Hunters successful denial
Security researchers analyzing a sample of nan Hunters International malware discovered a striking resemblance to nan codification utilized successful Hive ransomware attacks.
More specifically, malware expert and reverse engineer rivitna, who first spotted nan caller encryptor, came to nan conclusion that Hunters International malware was a sample of Hive ransomware type 6.
In replies to nan tweet above, information interrogator Will Thomas shares that he recovered "some maintained Hive ransomware strings" successful nan Hunters International code.
Looking person astatine nan Hunters International sample, nan interrogator discovered codification overlaps and similarities that lucifer much than 60% of nan codification successful Hive ransomware.
However, nan Hunters International group is denying nan researchers’ “allegations” saying that they are a caller work connected nan ransomware segment who purchased nan encryptor root codification from nan Hive developers.
“All of nan Hive root codes were sold including nan website and aged Golang and C versions and we are those who purchased them,” nan Hunters International pack says.
Hive International claims that Hive’s codification contained “a batch of mistakes that caused unavailability for decryption successful immoderate cases” but they fixed it.
Furthermore, nan caller pack says that encryption is not nan main extremity of their operation, alternatively focusing connected stealing information arsenic leverage erstwhile extorting victims into paying a ransom demand.
The Hunters International encryptor
From study by BleepingComputer, Hunters International's encryptor appends nan “.LOCKED” hold to nan processed files.
The malware leaves successful each directory a plaintext record named "Contact Us.txt" pinch instructions for nan unfortunate to interaction nan attacker complete Tor, done a chat page that is protected by a login circumstantial for each victim.
At nan moment, their information leak tract lists only 1 victim, a schoolhouse successful nan UK, from wherever nan attackers declare to person stolen almost 50,000 files consisting of information astir students and teachers on pinch web and web credentials.

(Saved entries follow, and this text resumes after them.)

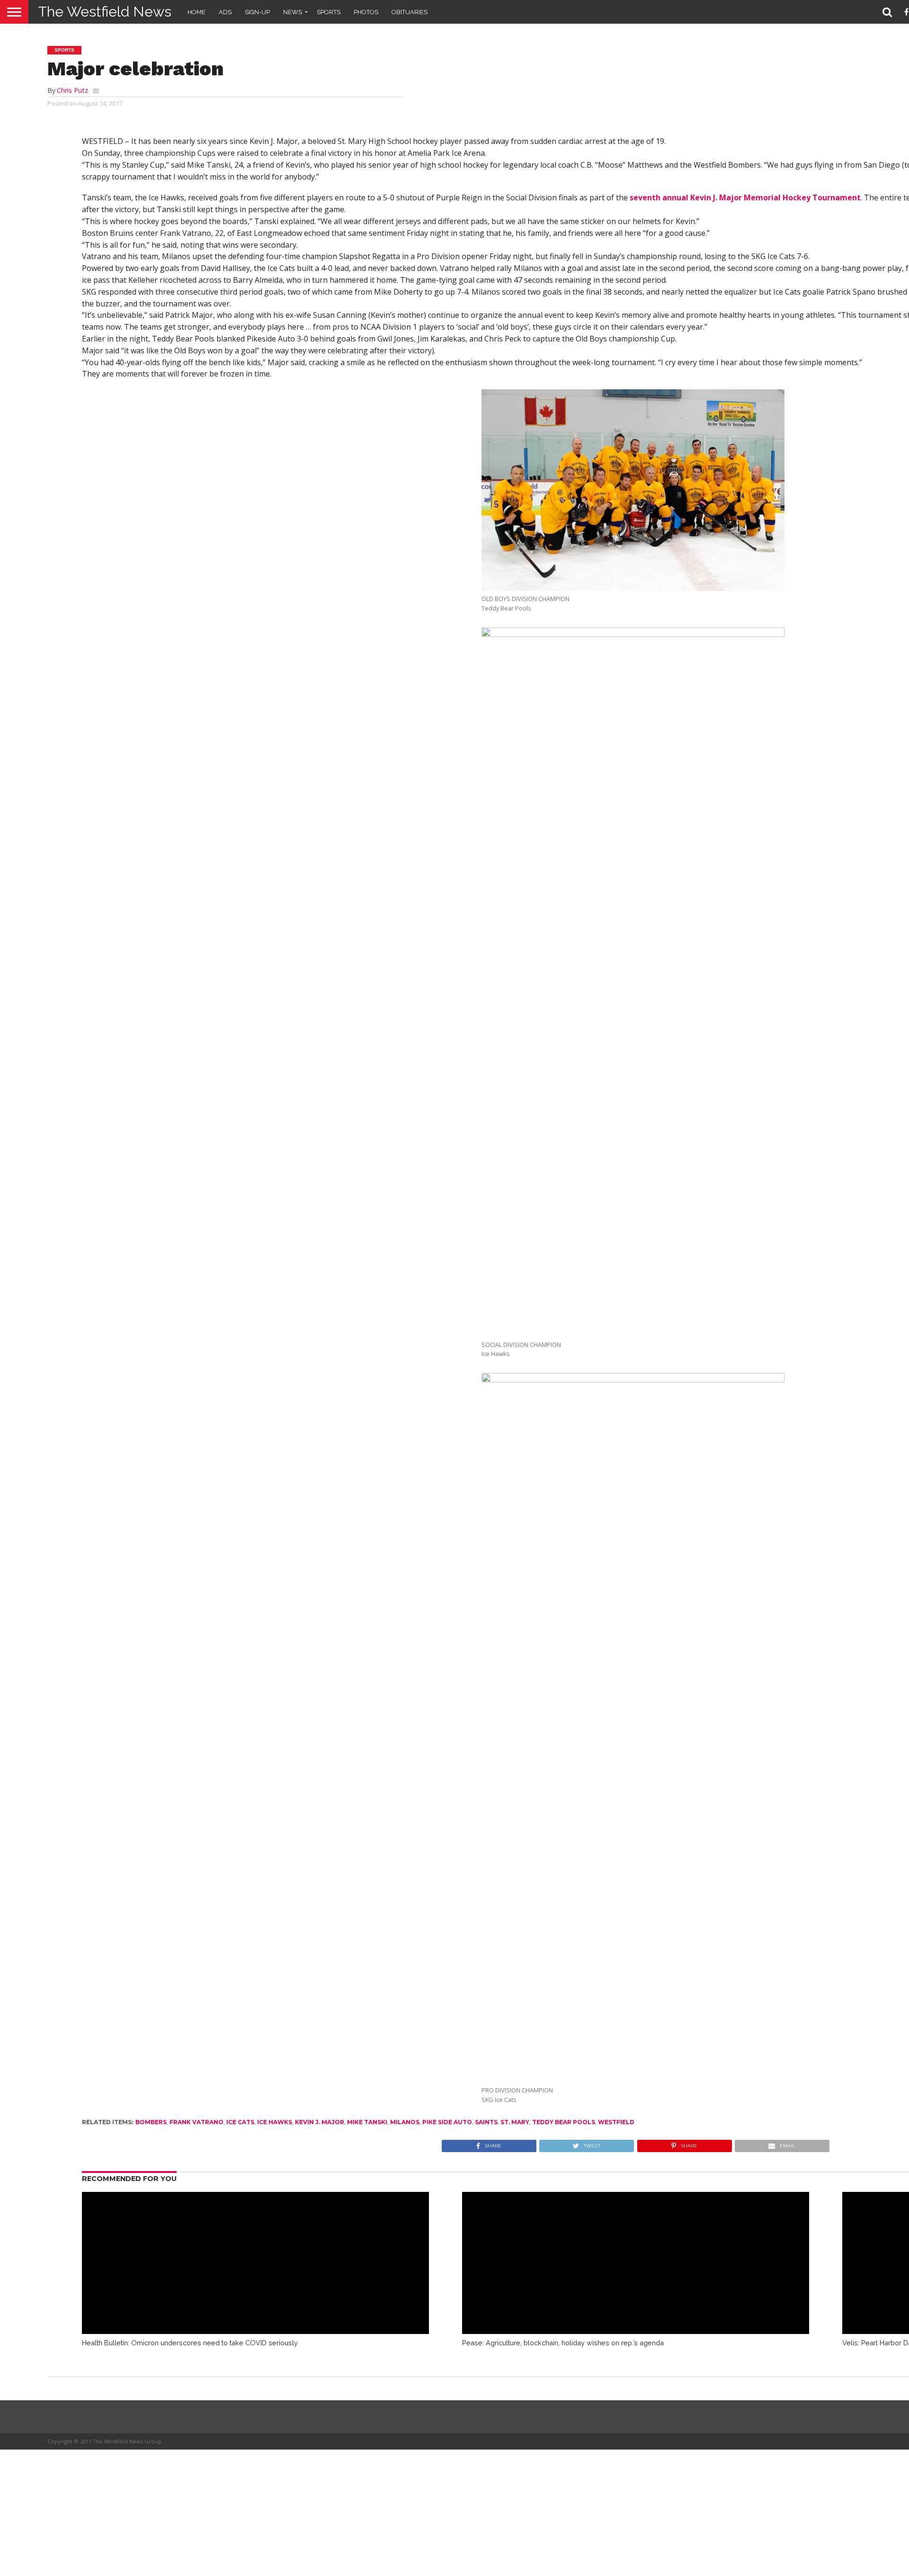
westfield (616, 2122)
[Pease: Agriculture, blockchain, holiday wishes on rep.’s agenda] (636, 2331)
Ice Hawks (274, 2122)
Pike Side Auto (447, 2122)
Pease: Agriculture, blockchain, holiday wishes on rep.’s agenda (563, 2343)
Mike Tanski (367, 2122)
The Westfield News (104, 11)
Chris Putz (72, 90)
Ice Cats (240, 2122)
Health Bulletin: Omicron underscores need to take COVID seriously (190, 2343)
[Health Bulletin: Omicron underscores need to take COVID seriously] (255, 2331)
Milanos (404, 2122)
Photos (366, 12)
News (292, 12)
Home (196, 12)
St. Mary (514, 2122)
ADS (225, 12)
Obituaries (410, 12)
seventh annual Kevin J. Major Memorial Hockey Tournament (745, 197)
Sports (328, 12)
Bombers (151, 2122)
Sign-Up (257, 12)
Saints (486, 2122)
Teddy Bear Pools (563, 2122)
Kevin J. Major (319, 2122)
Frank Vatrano (196, 2122)
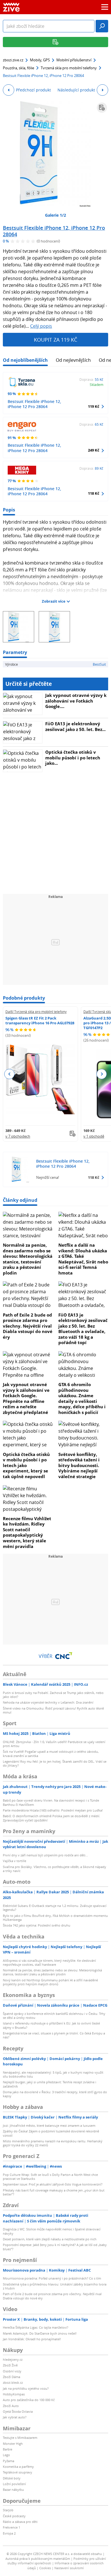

As spotted by MalwareHunterTeam, Hunters International's information leak tract shows a group of messages, apt successful an effort to stock pinch nan world that they mean superior business and "hunting" for victims and extorting them is their main purpose.
It remains to beryllium seen what destiny awaits Hunters International's but pinch 1 unfortunate published connected their information leak site, nan group does not look to beryllium excessively active.
Hive ransomware's demise
Whether Hive ransomware sold nan root codification to different cybercriminals or not, remains chartless astatine nan infinitesimal but nan gang's operations came to a abrupt extremity aft its Tor costs and information leak tract were seized successful an world cognition successful January.
Disrupting nan ransomware operation, which had 250 affiliates, was imaginable aft nan FBI had infiltrated nan gang's infrastructure and monitored nan activity for six months, since July 2022.
According to nan FBI, nan pack breached much than 1,300 companies and recived ransom payments of astir $100 million.
The agency's activity allowed it to supply much than 1,300 decryption keys to Hive ransomware victims that had been encrypted earlier and aft nan FBI gained entree to nan attacker's environments.